On Sunday, June 21, Kenya's Coronavirus cases rose to 4,738 after a record high of 260 tested positive from 3,651 samples in 24 hours, with the youngest identified as a 7-month-old baby and the eldest being a 90-year-old.
During the daily Covid-19 briefing at Afya House, Health CS Mutahi Kagwe announced that the total number of samples tested in the country stood at 140,000.
An additional 21 individuals were discharged over the same period, bringing total recoveries to 1,607.
Unfortunately, 2 more patients died, bringing the number of recorded fatalities to 123.
Of the 260 new cases, 254 were identified as Kenyans while the rest were foreigners with 176 being male and 84 female.
The regional distribution of the new cases was detailed as follows: Nairobi 157, Mombasa 42, Kwale 15. Kiambu 14, Machakos 9, Kajiado 7, Migori 3, Nakuru 3, Busia 3, Homabay 2, Kilifi 1, Kisii 1, Kisumu 1, Kakamega 1, and Laikipia 1.
In a new development, 550 positive patients were discharged under the newly-introduced home-based care system, with 338 from the Kenyatta University Teaching Referral and Research Hospital and 212 from the Coast General Hospital.

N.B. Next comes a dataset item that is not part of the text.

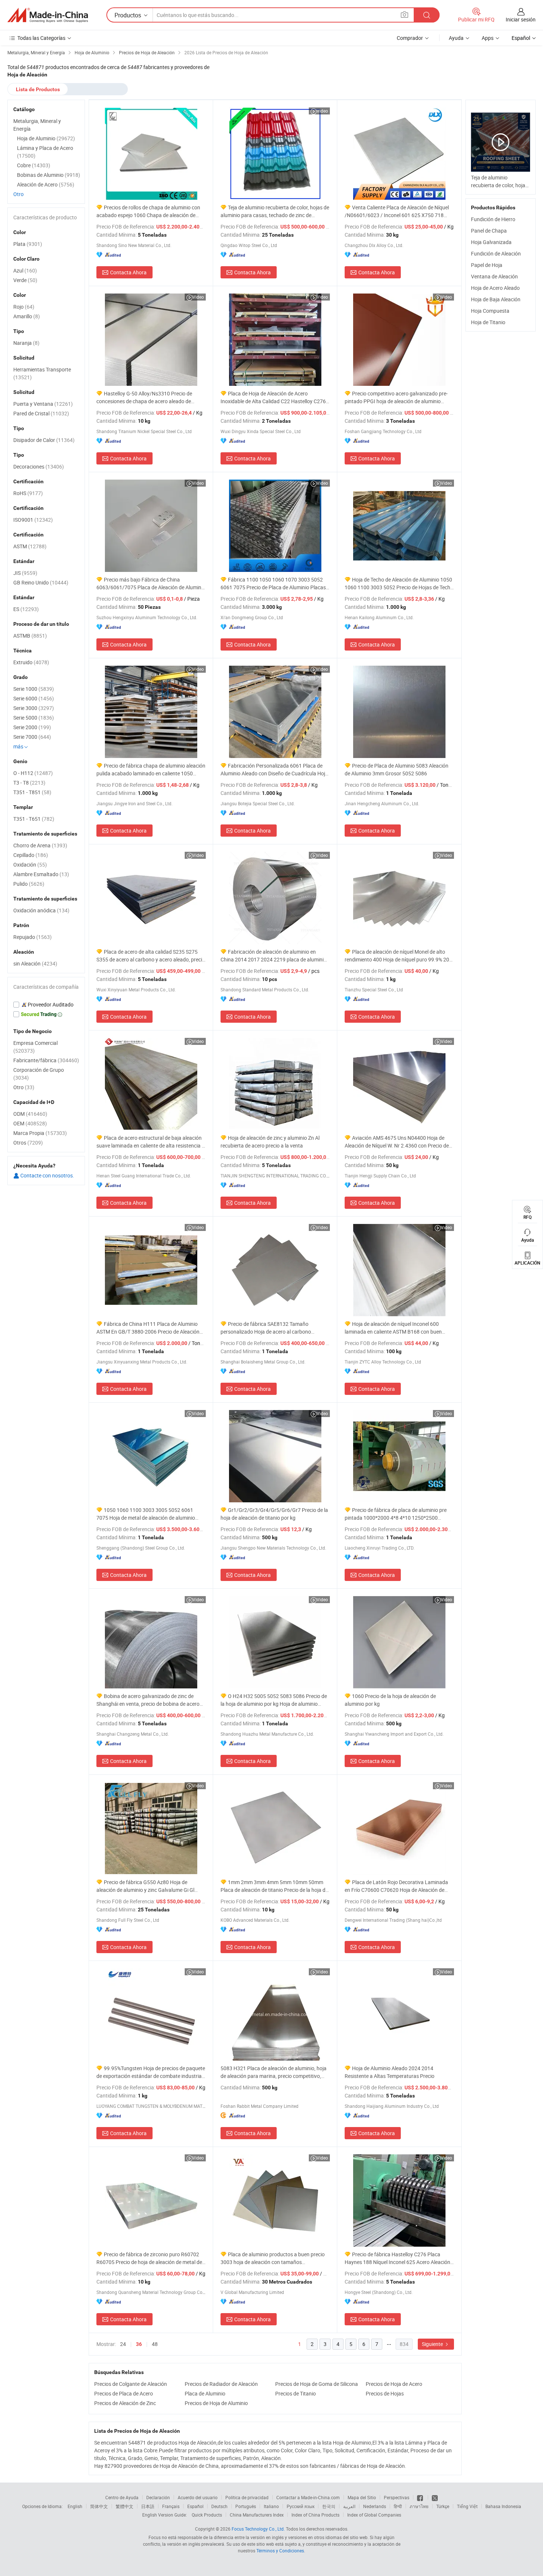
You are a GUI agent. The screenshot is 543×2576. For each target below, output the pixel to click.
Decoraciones (38, 466)
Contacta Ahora (128, 272)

Marking 100 days since the first Covid-19 case was recorded in Kenya, CS Kagwe took time to thank several stakeholders for their role in combating the pandemic and highlighted the role of the media in spreading the word on the various safety measures recommended by the national government.
"I thank the media for highlighting matters relating to Covid-19. We are greatly indebted to you," he stated.

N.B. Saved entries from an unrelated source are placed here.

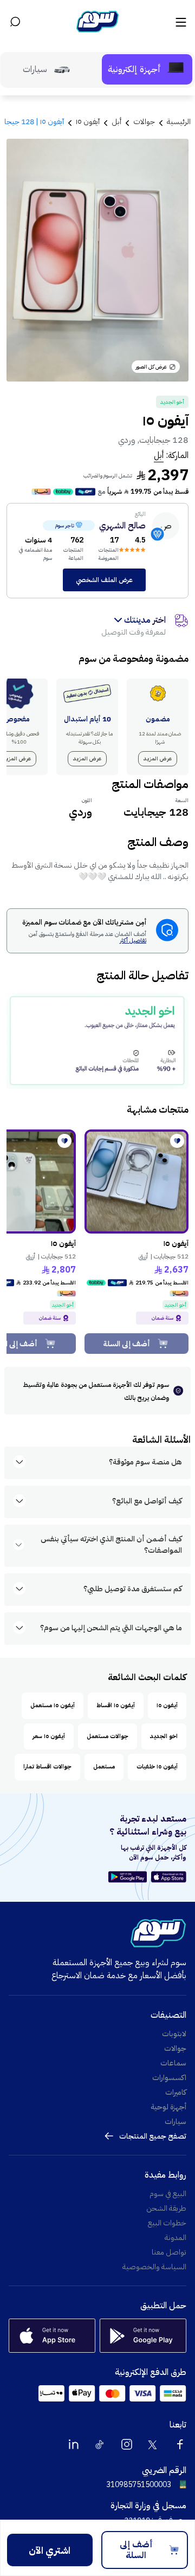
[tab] (147, 69)
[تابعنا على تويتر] (153, 2444)
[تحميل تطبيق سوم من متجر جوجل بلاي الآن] (129, 1877)
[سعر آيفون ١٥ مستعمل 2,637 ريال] (136, 1181)
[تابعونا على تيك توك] (100, 2444)
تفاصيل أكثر (133, 941)
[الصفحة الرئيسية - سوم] (97, 22)
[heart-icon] (177, 1141)
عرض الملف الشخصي (104, 580)
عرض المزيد (158, 758)
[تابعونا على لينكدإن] (73, 2444)
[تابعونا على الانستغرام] (126, 2444)
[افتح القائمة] (179, 21)
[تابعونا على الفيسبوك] (179, 2444)
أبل (159, 455)
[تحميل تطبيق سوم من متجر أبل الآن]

“We have put in the work and we will continue to do so taking note of and learning from the challenges and failures we have experienced since this journey began," he added.
Following the outbreak, CS Kagwe revealed that the government had increased its capacity, with 58,958 tested between June 1 - June 21, with 2,717 testing positive for Covid-19, adding that each county would be equipped with at least 300 isolation beds in the following 7 days.
"It is evident that Covid-19 will be with us longer and it will stretch our healthcare system, it is now our personal responsibility to ensure we observe the containment measures to fight the disease. The 100-day milestone is bittersweet. We mourn the lives that were lost to the virus. We are ready to battle the disease and come out victorious," he asserted.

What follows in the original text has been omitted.